### Exercise description
List every company mentioned by name in the news excerpt about the construction bribery scheme.

A small Queens glass company sent out a letter in 2017, alerting clients that it had fired three of its employees. It did not say why, but that became clear soon enough.
Authorities had discovered an alleged bribery scheme centered not on little-known Jonathan Metal & Glass but on Turner Construction and Bloomberg. Executives from the two giant firms were charged with accepting millions of dollars’ worth of payoffs in exchange for inflating interior construction contracts.
Federal authorities raided Turner’s offices in October 2017, roughly a week before the glass shop revealed the firings. One of the terminated employees was later accused in the scheme, along with nearly two dozen other subcontractors and vendors.
The federal and state criminal cases against former Turner and Bloomberg employees, as well as the subcontractors, are only now nearing a conclusion. Four former executives of the big firms have pleaded guilty to tax evasion, theft and other charges.
By marking up construction costs at Bloomberg offices, executives stole at least $15 million from the media and financial information company, authorities said. They now face prison.

### Supplied entries
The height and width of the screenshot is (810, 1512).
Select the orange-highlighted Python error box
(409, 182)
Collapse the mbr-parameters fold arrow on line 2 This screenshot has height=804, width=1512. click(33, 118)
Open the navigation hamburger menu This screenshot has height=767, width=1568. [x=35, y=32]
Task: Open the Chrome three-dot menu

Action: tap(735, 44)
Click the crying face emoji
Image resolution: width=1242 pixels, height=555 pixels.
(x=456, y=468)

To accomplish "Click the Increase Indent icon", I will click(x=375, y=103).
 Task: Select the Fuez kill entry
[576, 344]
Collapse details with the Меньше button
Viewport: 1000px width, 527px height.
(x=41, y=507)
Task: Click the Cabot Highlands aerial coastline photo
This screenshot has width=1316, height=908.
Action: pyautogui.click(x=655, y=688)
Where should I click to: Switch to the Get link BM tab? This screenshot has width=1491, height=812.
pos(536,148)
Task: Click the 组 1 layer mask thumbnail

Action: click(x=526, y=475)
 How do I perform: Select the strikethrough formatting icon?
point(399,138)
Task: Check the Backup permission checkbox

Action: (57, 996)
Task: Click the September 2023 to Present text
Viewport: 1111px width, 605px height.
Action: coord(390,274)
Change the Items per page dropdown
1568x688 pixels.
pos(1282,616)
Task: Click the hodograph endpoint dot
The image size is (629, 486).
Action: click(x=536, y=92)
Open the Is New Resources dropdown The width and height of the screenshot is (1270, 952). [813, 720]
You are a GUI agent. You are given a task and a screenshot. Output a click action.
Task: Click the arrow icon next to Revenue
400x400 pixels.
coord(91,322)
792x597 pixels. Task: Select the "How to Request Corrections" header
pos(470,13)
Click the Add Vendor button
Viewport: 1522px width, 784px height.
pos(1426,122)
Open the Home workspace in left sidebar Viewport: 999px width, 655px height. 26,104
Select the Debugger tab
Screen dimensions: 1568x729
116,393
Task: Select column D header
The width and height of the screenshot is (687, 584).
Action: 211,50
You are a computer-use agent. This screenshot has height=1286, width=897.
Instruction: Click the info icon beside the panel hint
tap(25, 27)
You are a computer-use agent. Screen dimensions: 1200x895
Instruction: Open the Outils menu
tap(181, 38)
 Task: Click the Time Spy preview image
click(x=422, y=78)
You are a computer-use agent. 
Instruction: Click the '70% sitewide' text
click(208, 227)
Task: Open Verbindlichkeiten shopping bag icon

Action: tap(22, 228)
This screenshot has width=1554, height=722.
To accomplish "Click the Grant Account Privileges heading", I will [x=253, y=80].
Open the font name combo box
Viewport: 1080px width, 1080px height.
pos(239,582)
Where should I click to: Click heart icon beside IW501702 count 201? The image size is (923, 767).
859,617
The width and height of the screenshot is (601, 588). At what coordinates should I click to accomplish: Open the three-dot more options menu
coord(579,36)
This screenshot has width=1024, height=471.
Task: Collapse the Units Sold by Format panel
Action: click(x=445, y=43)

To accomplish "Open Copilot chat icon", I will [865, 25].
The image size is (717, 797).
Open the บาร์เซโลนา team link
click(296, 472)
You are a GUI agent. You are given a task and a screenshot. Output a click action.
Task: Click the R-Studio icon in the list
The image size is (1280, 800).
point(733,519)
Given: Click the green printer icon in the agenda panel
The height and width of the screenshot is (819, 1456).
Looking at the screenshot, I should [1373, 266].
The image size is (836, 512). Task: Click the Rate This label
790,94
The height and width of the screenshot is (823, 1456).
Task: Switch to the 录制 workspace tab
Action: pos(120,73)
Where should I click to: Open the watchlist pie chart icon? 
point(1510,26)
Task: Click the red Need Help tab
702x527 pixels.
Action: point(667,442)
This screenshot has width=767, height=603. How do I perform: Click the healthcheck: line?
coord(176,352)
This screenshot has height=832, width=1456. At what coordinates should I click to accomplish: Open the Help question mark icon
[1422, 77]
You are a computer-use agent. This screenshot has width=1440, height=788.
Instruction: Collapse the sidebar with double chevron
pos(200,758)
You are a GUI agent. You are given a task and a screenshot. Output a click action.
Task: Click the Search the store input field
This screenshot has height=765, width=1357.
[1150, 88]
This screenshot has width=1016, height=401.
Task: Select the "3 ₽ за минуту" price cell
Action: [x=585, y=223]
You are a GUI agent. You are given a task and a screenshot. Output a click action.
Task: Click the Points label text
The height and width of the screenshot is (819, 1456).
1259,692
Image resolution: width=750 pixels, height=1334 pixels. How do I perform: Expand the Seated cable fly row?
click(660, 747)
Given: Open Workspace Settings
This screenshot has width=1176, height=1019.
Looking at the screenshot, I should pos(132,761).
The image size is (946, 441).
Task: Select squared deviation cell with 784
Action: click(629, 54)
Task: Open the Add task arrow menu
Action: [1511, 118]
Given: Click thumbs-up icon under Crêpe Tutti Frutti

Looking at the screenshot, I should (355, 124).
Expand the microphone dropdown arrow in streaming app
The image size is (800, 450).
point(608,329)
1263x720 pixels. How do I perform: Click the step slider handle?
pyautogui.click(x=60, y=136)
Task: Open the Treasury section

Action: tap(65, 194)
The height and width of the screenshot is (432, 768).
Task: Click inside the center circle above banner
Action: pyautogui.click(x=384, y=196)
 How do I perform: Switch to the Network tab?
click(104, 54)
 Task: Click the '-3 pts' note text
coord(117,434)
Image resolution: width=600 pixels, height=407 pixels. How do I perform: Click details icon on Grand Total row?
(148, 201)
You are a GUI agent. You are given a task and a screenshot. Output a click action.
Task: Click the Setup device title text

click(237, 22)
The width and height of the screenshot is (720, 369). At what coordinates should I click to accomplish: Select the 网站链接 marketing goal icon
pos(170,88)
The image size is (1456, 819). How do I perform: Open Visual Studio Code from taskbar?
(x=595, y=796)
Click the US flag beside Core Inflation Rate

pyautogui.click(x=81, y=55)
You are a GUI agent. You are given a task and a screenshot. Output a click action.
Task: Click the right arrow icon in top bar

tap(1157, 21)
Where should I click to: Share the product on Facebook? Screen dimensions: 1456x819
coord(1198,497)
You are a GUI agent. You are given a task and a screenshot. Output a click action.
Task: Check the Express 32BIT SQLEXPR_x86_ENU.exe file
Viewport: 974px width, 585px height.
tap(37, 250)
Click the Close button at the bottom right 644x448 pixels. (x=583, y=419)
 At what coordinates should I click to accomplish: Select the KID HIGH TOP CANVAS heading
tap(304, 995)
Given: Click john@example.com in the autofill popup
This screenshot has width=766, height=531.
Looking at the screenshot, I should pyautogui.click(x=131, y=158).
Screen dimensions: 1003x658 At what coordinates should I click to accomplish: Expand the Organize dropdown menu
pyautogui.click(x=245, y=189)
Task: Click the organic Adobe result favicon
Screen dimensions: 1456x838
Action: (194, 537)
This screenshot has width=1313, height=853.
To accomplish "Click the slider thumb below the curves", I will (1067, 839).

### Task solution
Jonathan Metal & Glass, Turner Construction, Bloomberg